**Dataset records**
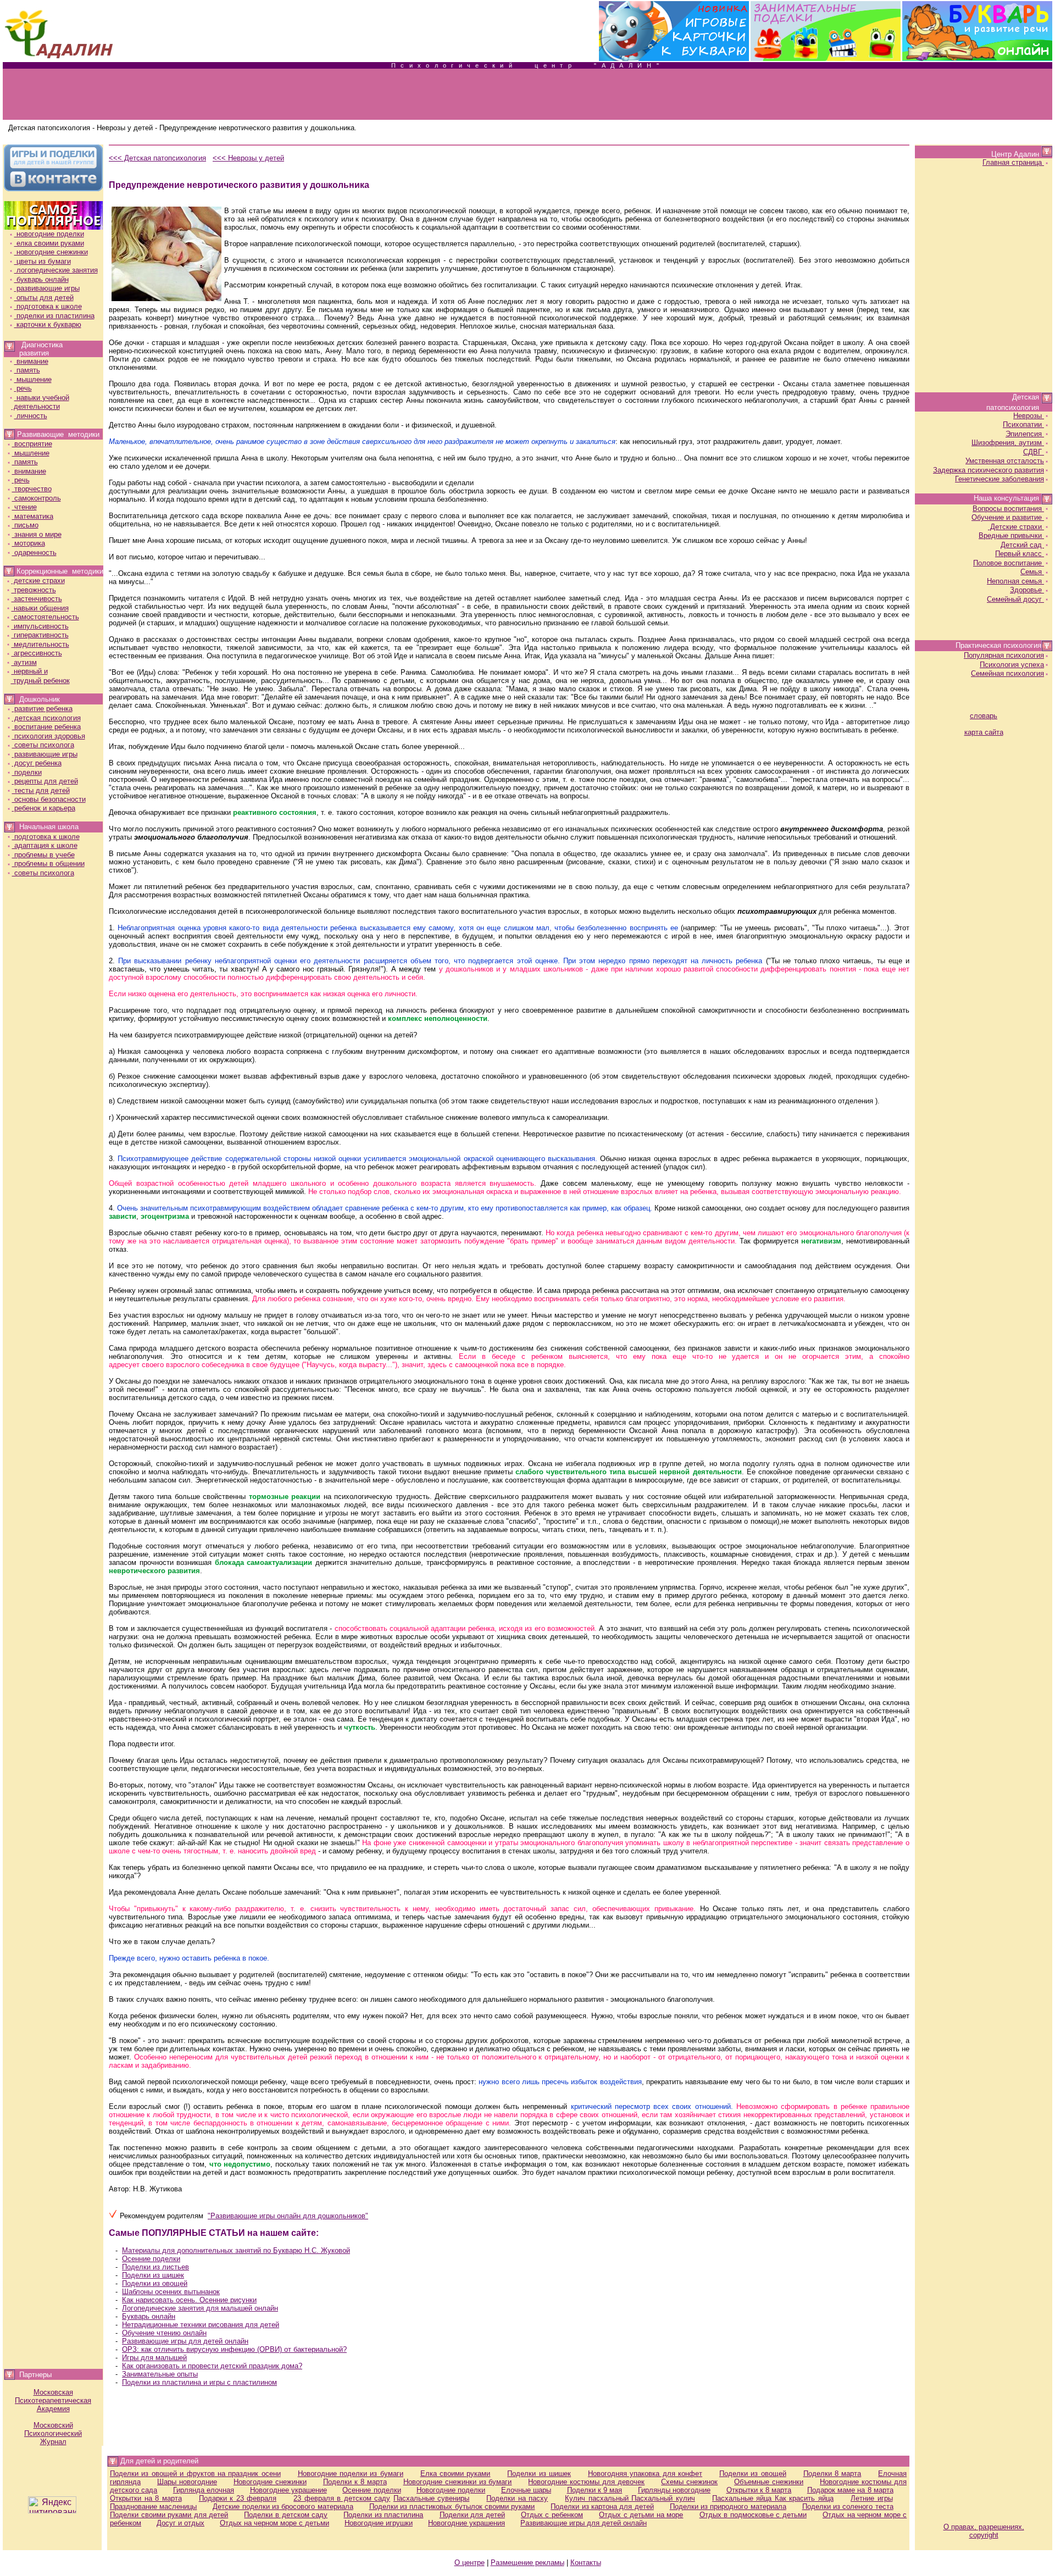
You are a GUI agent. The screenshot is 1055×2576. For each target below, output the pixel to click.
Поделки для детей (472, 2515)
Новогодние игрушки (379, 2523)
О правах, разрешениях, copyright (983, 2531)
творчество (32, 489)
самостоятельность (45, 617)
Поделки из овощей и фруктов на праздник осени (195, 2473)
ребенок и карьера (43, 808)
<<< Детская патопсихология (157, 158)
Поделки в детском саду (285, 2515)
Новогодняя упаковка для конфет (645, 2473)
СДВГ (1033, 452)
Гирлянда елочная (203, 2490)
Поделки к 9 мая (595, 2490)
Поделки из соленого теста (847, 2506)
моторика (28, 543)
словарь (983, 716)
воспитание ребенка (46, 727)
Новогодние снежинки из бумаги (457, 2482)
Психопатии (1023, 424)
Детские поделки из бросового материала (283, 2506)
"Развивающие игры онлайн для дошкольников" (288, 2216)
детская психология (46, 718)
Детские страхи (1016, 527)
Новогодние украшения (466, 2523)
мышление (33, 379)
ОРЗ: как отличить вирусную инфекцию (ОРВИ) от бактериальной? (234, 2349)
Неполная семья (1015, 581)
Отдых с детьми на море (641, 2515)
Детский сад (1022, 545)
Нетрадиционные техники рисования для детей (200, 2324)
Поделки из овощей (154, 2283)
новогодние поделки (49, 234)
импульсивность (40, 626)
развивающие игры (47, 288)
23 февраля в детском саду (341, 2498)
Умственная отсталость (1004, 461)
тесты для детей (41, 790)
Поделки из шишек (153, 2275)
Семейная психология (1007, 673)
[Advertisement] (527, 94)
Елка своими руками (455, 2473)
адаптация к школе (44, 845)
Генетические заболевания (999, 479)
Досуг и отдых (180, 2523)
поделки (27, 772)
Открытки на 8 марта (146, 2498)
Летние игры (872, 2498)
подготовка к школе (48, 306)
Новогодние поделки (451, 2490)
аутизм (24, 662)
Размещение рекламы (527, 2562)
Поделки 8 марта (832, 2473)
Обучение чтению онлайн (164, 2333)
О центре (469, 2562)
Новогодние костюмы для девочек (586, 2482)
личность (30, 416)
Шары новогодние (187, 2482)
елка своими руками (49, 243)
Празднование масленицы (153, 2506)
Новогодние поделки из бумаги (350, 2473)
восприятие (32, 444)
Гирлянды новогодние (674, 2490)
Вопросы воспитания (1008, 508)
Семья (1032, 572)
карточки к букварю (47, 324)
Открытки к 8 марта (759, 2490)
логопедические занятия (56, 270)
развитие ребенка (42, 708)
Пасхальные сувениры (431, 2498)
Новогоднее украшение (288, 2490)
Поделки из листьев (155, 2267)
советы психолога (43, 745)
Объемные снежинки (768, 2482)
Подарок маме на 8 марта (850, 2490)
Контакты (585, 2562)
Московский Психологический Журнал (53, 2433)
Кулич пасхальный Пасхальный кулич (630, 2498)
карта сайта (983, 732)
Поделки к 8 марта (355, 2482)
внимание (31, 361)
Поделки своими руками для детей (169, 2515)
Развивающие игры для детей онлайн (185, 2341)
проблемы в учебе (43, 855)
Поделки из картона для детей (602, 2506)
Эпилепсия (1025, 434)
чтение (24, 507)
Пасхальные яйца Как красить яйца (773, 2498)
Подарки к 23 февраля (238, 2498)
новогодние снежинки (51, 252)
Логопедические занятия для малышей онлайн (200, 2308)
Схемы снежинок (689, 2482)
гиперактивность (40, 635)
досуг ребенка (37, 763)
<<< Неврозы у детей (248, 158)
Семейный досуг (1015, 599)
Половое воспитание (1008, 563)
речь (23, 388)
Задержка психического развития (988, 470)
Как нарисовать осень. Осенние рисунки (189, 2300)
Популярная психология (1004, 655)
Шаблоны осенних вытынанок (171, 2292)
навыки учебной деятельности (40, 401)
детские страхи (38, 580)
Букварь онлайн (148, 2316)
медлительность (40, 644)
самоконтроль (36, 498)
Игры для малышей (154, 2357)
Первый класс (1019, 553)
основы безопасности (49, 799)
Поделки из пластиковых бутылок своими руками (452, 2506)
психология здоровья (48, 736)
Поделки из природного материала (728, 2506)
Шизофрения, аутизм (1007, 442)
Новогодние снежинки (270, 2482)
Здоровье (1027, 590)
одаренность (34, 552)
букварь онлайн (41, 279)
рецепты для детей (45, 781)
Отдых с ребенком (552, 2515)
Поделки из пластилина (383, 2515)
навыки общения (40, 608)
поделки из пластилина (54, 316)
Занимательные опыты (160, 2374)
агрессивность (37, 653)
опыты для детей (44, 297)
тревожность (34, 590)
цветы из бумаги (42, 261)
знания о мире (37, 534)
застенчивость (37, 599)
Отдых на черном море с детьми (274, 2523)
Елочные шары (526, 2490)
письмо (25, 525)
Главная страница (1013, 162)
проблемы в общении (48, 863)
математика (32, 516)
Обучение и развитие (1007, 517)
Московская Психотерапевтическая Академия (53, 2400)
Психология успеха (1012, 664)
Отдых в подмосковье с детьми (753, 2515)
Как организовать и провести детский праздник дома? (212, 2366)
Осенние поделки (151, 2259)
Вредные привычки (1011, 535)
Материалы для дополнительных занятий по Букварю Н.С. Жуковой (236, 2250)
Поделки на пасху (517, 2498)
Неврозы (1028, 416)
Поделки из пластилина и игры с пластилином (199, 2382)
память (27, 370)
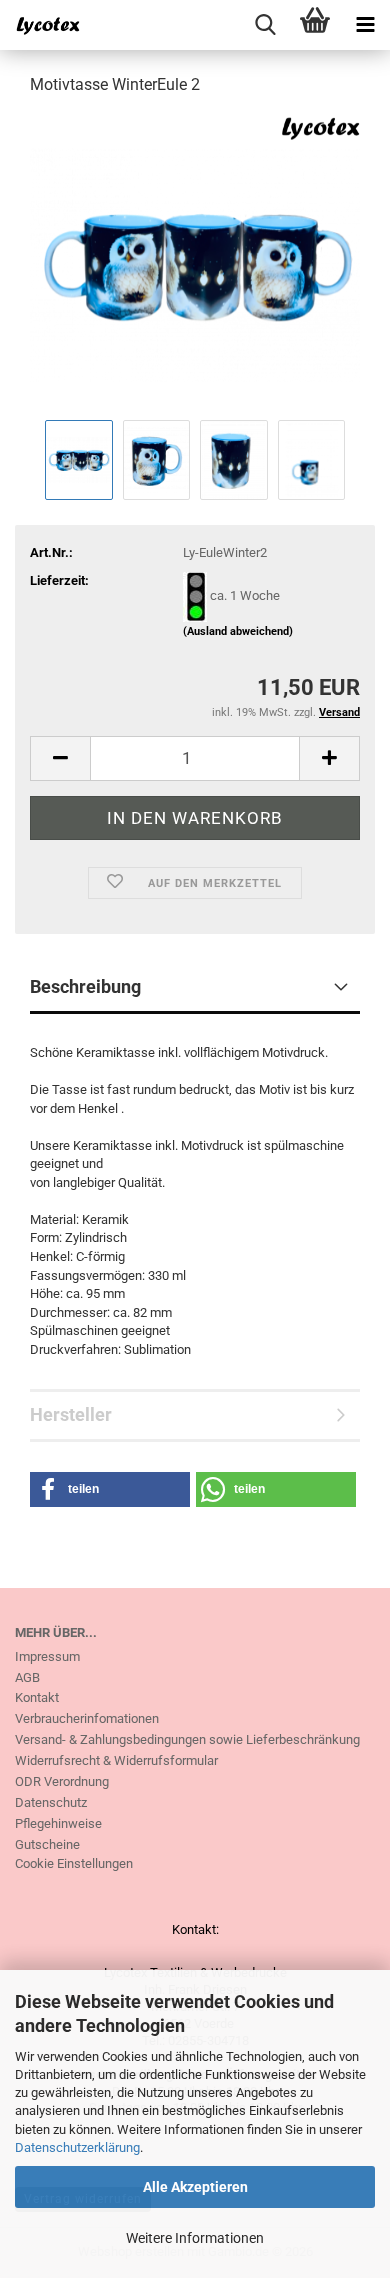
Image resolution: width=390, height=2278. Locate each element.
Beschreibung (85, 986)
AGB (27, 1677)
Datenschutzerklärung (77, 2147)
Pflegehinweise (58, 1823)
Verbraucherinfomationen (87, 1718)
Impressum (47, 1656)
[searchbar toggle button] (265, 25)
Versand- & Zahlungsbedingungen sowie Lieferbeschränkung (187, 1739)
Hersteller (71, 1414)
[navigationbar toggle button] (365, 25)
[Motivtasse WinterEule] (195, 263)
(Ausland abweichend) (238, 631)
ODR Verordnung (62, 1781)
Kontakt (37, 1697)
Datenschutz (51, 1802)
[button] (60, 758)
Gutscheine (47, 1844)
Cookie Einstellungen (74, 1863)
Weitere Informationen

**Problem details**
Copy only the part of the records that runs from the first line to the line with "Детские поделки из", ends included, leaving pictures out.

**The completed task**
You are a GUI agent. The screenshot is 1055×2576. For each target below, output the pixel to click.
Поделки для детей (472, 2515)
Новогодние игрушки (379, 2523)
О правах, разрешениях, copyright (983, 2531)
творчество (32, 489)
самостоятельность (45, 617)
Поделки из овощей и фруктов на праздник осени (195, 2473)
ребенок и карьера (43, 808)
<<< Детская патопсихология (157, 158)
Поделки в детском саду (285, 2515)
Новогодняя упаковка для конфет (645, 2473)
СДВГ (1033, 452)
Гирлянда елочная (203, 2490)
Поделки к 9 мая (595, 2490)
Поделки из соленого теста (847, 2506)
моторика (28, 543)
словарь (983, 716)
воспитание ребенка (46, 727)
Новогодние снежинки из бумаги (457, 2482)
Психопатии (1023, 424)
Детские поделки из бросового материала (283, 2506)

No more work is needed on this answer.